Morgens niesen, abends röcheln

Volle Arztpraxen wegen grippaler Infekte

Morgens niesen, abends röcheln

Er hat Halsschmerzen, die Stimme ist weg, die Nase ist zu, der Husten reizt und die Glieder schmerzen: So wie dem Mann aus Littfeld geht es zurzeit vielen Menschen. Die Arztpraxen sind voll.

Mann gibt Krankenkarte in Praxis ab

Krank feiern oder sich auf die Arbeit schleppen?

Bei Joachim Büchler aus Kreuztal-Littfeld geht gar nichts mehr. Er hat, wie derzeit viele Menschen in der Region, einen typischen Atemwegsinfekt. Der breitet sich besonders schnell aus und überträgt sich durch Tröpfcheninfektionen. Schon am Wochenende ging es dem 45-Jährigen nicht gut, am Montag war er schon nicht mehr auf der Arbeit, am Dienstag hat er einen Arzt aufgesucht.

Volle Arztpraxen

Arzt tastet Hals von Patient ab

"Tut's da weh?"

So wie bei Dr. Klaus Mertens sieht es zurzeit in fast allen Arztpraxen aus: Volle Wartezimmer und lange Wartezeiten. Allein am Montag (01.02.2016) kamen in die Praxis nach Kreuztal-Krombach 260 Patienten. Für Dr. Klaus Mertens bedeutet das Überstunden und einen Zwölf-Stunden-Tag.

"Oft sind es virale Infekte. Die Patienten wollen sehr häufig ein Antibiotikum, aber das ist nicht immer die richtige Therapie", so der Mediziner. Einen Termin bekommt bei Weitem nicht mehr jeder Patient direkt am selben Tag. "Wir überprüfen schon ganz genau, was wirklich tagesaktuell sein muss und welche Krankheiten auch in ein, zwei Tagen noch behandelt werden können."

Krank schreiben nur wenn nötig

Der Trend zum Krankschreiben ist deutlich zurückgegangen. Viele Patienten sind sehr bemüht, ihren Arbeitsplatz möglichst schnell wieder aufzusuchen. "Die soziale Verantwortung spüren wir oft", bemerkt Mertens. Der Arzt schreibt bewusst nur zwei, drei Tage krank und vereinbart dann erst einmal einen neuen Termin – längere Krankschreibungszeiten sind bei solchen Symptomen eher die Seltenheit.

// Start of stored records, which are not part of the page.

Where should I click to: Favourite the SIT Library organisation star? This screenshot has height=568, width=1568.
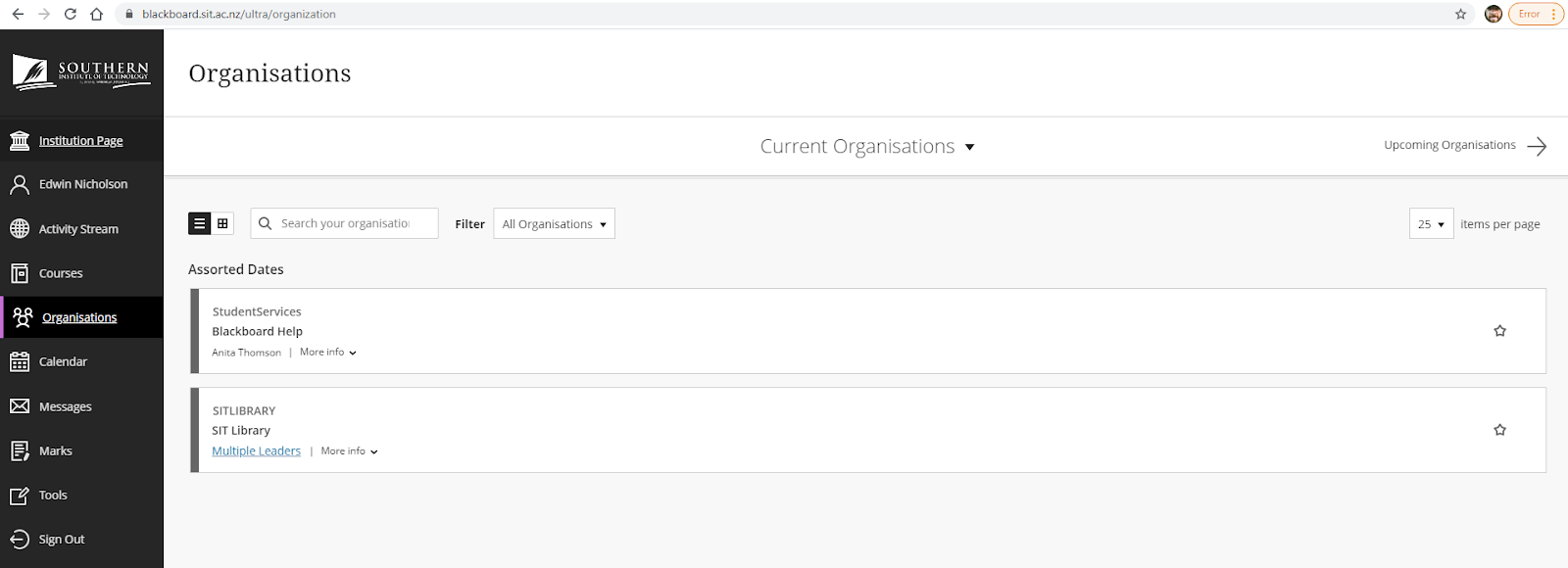(x=1499, y=430)
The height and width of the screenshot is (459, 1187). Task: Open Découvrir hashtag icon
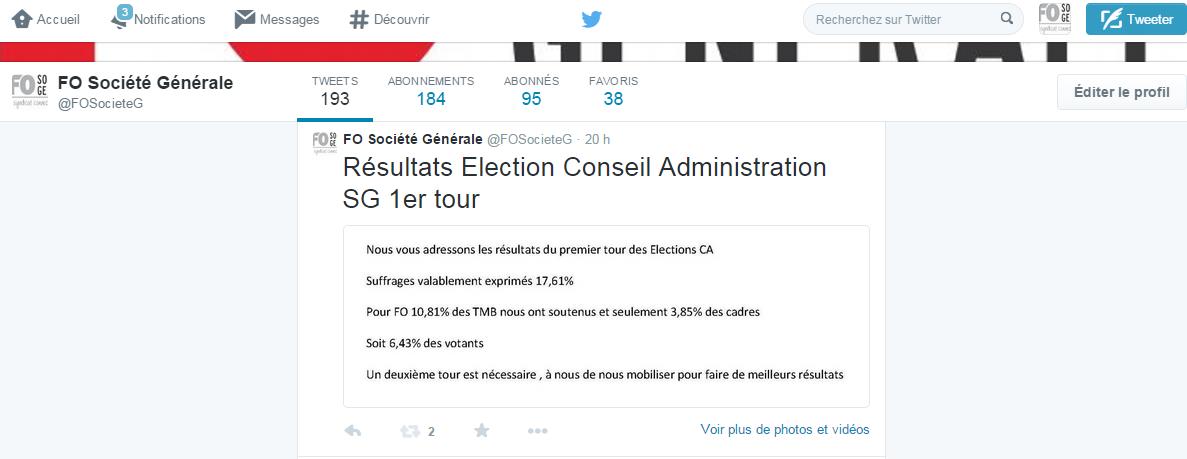[x=359, y=20]
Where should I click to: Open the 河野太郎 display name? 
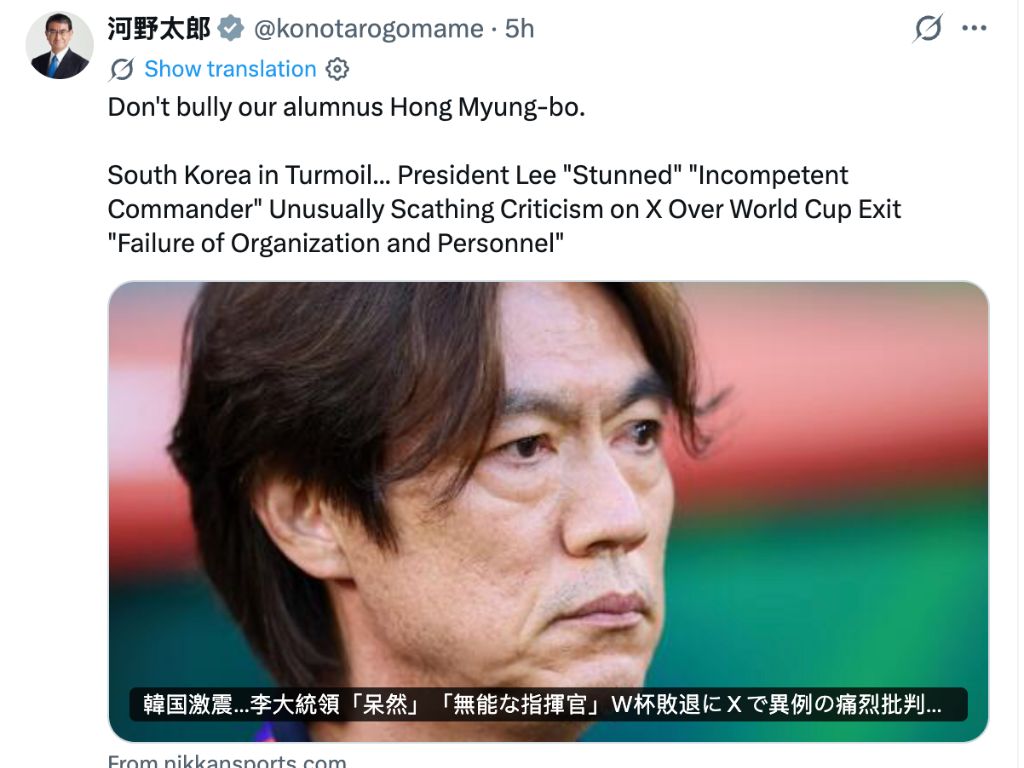tap(159, 29)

Schlangen auch in den Apotheken

Kunde, Mitarbeiter in der Apotheke

Finger weg von Antibiotika!

Auch die Apotheken sind voll. In der Siegener Engel-Apotheke stehen fünf Mitarbeiterinnen hinter dem Tresen und versorgen die Kunden mit Arzneimitteln. "Schnupfen, Kopf- und Gliederschmerzen oder trockener Reizhusten werden jetzt wieder deutlich häufiger", bemerkt Benjamin Stimming, Pharmazeutisch-Technischer Assistent in der Siegener Apotheke.

Er geht am liebsten die Ursachen an: "Aufputschen ist auf Dauer die falsche Variante. Leider wollen das viele Patienten, aber wir versuchen aufzuklären und entsprechend zu beraten." Stimming rät eher zur Stärkung des Immunsystems: "Dauerhaft hilft das am ehesten."

Erkältung trotz milder Temperaturen

Es ist nicht kalt, aber dafür nass und windig. Viele Menschen sind zwar warm angezogen, schwitzen bei den milden Temperaturen aber schneller und holen sich dabei einen viralen Infekt. So ist es wohl auch Joachim Büchler passiert.

Klaus Mertens diagnostiziert bei seinem Patienten einen klassischen grippalen Effekt mit Rachenentzündung – es ist aber nichts, was antibiotisch behandelt werden muss. Er verschreibt ein übliches Grippemittel, um Kopf- und Gliederschmerzen einzudämmen und Fieber zu senken. Ansonsten: die Nasen- und Rachenwege freihalten, viel trinken, Kräuterbonbons lutschen, die Schleimhäute anfeuchten, und einfach mal einige Tage zu Hause bleiben.